▶ Written instruction
Retype the records starting at the line that contains "Where should I" and ending at the line that contains "Switch to the", with nothing before or after them.

▶ Input material

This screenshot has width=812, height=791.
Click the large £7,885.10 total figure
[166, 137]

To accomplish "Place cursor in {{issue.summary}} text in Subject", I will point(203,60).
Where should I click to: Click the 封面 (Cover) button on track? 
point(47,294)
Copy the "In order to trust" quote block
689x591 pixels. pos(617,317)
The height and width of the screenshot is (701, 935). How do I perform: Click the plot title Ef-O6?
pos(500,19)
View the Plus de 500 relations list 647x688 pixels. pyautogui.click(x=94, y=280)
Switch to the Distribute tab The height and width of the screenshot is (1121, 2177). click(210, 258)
...
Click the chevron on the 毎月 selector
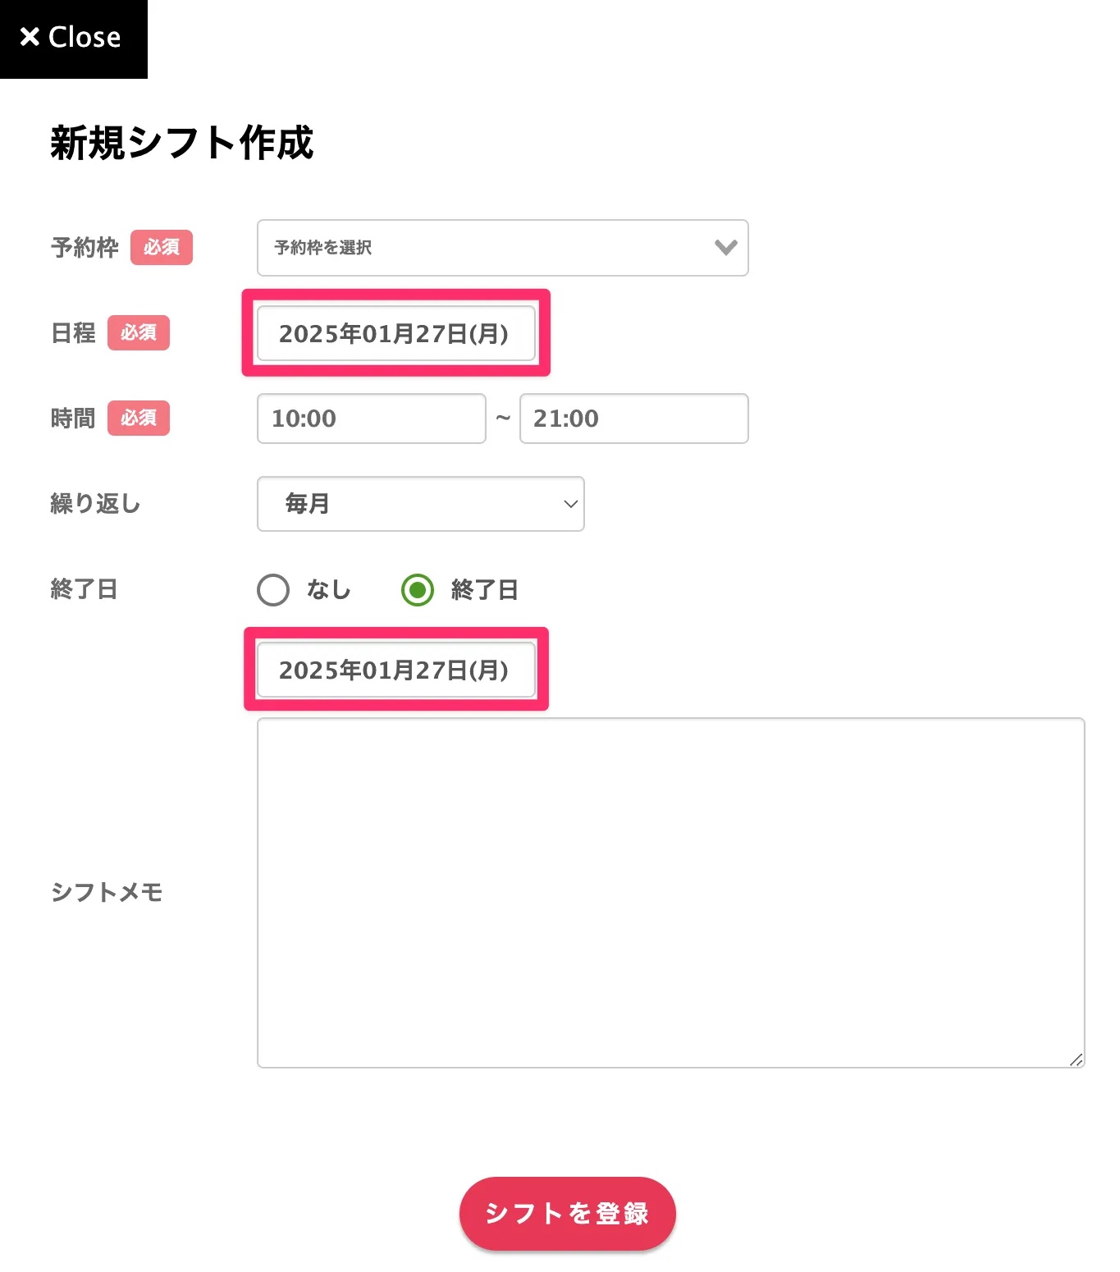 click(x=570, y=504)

▶ Task response
Where should I click to: Click the 封面 (Cover) button on track? 
point(47,294)
Copy the "In order to trust" quote block
689x591 pixels. pos(617,317)
The height and width of the screenshot is (701, 935). How do I perform: Click the plot title Ef-O6?
pos(500,19)
View the Plus de 500 relations list 647x688 pixels. pyautogui.click(x=94, y=280)
Switch to the Distribute tab The height and width of the screenshot is (1121, 2177). click(210, 258)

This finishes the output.